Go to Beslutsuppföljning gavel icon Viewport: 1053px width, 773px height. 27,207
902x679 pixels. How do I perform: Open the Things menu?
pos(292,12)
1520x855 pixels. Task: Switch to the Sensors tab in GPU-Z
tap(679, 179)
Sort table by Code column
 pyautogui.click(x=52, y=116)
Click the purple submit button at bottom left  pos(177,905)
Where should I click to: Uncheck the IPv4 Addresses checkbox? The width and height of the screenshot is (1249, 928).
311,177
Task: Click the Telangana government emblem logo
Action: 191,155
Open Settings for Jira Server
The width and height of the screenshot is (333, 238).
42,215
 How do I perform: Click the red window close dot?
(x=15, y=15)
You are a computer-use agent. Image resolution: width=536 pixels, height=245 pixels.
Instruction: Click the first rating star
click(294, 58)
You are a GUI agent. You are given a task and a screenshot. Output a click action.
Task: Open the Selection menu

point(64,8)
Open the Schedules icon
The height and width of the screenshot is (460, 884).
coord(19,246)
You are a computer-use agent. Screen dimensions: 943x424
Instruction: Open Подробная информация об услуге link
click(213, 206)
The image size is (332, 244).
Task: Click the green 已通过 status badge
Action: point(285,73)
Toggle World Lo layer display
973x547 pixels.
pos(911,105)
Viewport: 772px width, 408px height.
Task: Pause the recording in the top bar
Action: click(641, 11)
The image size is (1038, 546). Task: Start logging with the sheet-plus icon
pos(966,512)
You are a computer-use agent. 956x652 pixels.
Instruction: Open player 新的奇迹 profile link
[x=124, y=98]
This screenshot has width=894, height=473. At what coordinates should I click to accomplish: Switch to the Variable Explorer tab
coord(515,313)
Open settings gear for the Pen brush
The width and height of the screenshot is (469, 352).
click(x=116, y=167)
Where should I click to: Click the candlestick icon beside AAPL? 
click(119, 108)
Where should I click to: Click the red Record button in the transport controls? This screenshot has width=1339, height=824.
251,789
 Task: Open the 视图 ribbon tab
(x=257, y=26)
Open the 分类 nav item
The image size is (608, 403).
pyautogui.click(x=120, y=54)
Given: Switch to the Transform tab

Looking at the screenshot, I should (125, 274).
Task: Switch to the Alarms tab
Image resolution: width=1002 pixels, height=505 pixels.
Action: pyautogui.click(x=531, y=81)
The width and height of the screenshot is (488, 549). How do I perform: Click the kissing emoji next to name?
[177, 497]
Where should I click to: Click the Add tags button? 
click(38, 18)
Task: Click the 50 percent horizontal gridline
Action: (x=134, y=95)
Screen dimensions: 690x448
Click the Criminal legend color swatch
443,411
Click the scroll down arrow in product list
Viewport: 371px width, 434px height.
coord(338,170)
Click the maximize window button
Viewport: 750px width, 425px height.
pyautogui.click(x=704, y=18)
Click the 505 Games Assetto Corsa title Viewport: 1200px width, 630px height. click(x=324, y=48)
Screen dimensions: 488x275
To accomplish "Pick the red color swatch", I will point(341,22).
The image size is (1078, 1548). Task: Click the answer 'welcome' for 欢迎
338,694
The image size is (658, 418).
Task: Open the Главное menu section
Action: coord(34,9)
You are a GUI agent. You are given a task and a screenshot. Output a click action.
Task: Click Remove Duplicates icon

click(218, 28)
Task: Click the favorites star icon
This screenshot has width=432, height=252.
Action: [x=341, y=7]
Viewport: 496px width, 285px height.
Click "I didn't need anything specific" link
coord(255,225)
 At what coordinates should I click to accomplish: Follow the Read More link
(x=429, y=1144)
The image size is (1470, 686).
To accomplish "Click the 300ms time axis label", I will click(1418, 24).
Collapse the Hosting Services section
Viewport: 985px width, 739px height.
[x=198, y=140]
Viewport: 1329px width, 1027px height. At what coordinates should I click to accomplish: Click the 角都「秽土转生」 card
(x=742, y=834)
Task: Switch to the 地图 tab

###

Objetivo do exercício: Coloque todas as linhas acima numa lista JSON de strings, com uma string para cada linha e sem as linhas em branco.

Resultado:
[
  "Go to Beslutsuppföljning gavel icon Viewport: 1053px width, 773px height. 27,207",
  "902x679 pixels. How do I perform: Open the Things menu?",
  "pos(292,12)",
  "1520x855 pixels. Task: Switch to the Sensors tab in GPU-Z",
  "tap(679, 179)",
  "Sort table by Code column",
  " pyautogui.click(x=52, y=116)",
  "Click the purple submit button at bottom left  pos(177,905)",
  "Where should I click to: Uncheck the IPv4 Addresses checkbox? The width and height of the screenshot is (1249, 928).",
  "311,177",
  "Task: Click the Telangana government emblem logo",
  "Action: 191,155",
  "Open Settings for Jira Server",
  "The width and height of the screenshot is (333, 238).",
  "42,215",
  " How do I perform: Click the red window close dot?",
  "(x=15, y=15)",
  "You are a computer-use agent. Image resolution: width=536 pixels, height=245 pixels.",
  "Instruction: Click the first rating star",
  "click(294, 58)",
  "You are a GUI agent. You are given a task and a screenshot. Output a click action.",
  "Task: Open the Selection menu",
  "point(64,8)",
  "Open the Schedules icon",
  "The height and width of the screenshot is (460, 884).",
  "coord(19,246)",
  "You are a computer-use agent. Screen dimensions: 943x424",
  "Instruction: Open Подробная информация об услуге link",
  "click(213, 206)",
  "The image size is (332, 244).",
  "Task: Click the green 已通过 status badge",
  "Action: point(285,73)",
  "Toggle World Lo layer display",
  "973x547 pixels.",
  "pos(911,105)",
  "Viewport: 772px width, 408px height.",
  "Task: Pause the recording in the top bar",
  "Action: click(641, 11)",
  "The image size is (1038, 546). Task: Start logging with the sheet-plus icon",
  "pos(966,512)",
  "You are a computer-use agent. 956x652 pixels.",
  "Instruction: Open player 新的奇迹 profile link",
  "[x=124, y=98]",
  "This screenshot has width=894, height=473. At what coordinates should I click to accomplish: Switch to the Variable Explorer tab",
  "coord(515,313)",
  "Open settings gear for the Pen brush",
  "The width and height of the screenshot is (469, 352).",
  "click(x=116, y=167)",
  "Where should I click to: Click the candlestick icon beside AAPL? ",
  "click(119, 108)",
  "Where should I click to: Click the red Record button in the transport controls? This screenshot has width=1339, height=824.",
  "251,789",
  " Task: Open the 视图 ribbon tab",
  "(x=257, y=26)",
  "Open the 分类 nav item",
  "The image size is (608, 403).",
  "pyautogui.click(x=120, y=54)",
  "Given: Switch to the Transform tab",
  "Looking at the screenshot, I should (125, 274).",
  "Task: Switch to the Alarms tab",
  "Image resolution: width=1002 pixels, height=505 pixels.",
  "Action: pyautogui.click(x=531, y=81)",
  "The width and height of the screenshot is (488, 549). How do I perform: Click the kissing emoji next to name?",
  "[177, 497]",
  "Where should I click to: Click the Add tags button? ",
  "click(38, 18)",
  "Task: Click the 50 percent horizontal gridline",
  "Action: (x=134, y=95)",
  "Screen dimensions: 690x448",
  "Click the Criminal legend color swatch",
  "443,411",
  "Click the scroll down arrow in product list",
  "Viewport: 371px width, 434px height.",
  "coord(338,170)",
  "Click the maximize window button",
  "Viewport: 750px width, 425px height.",
  "pyautogui.click(x=704, y=18)",
  "Click the 505 Games Assetto Corsa title Viewport: 1200px width, 630px height. click(x=324, y=48)",
  "Screen dimensions: 488x275",
  "To accomplish \"Pick the red color swatch\", I will point(341,22).",
  "The image size is (1078, 1548). Task: Click the answer 'welcome' for 欢迎",
  "338,694",
  "The image size is (658, 418).",
  "Task: Open the Главное menu section",
  "Action: coord(34,9)",
  "You are a GUI agent. You are given a task and a screenshot. Output a click action.",
  "Task: Click Remove Duplicates icon",
  "click(218, 28)",
  "Task: Click the favorites star icon",
  "This screenshot has width=432, height=252.",
  "Action: [x=341, y=7]",
  "Viewport: 496px width, 285px height.",
  "Click \"I didn't need anything specific\" link",
  "coord(255,225)",
  " At what coordinates should I click to accomplish: Follow the Read More link",
  "(x=429, y=1144)",
  "The image size is (1470, 686).",
  "To accomplish \"Click the 300ms time axis label\", I will click(1418, 24).",
  "Collapse the Hosting Services section",
  "Viewport: 985px width, 739px height.",
  "[x=198, y=140]",
  "Viewport: 1329px width, 1027px height. At what coordinates should I click to accomplish: Click the 角都「秽土转生」 card",
  "(x=742, y=834)",
  "Task: Switch to the 地图 tab"
]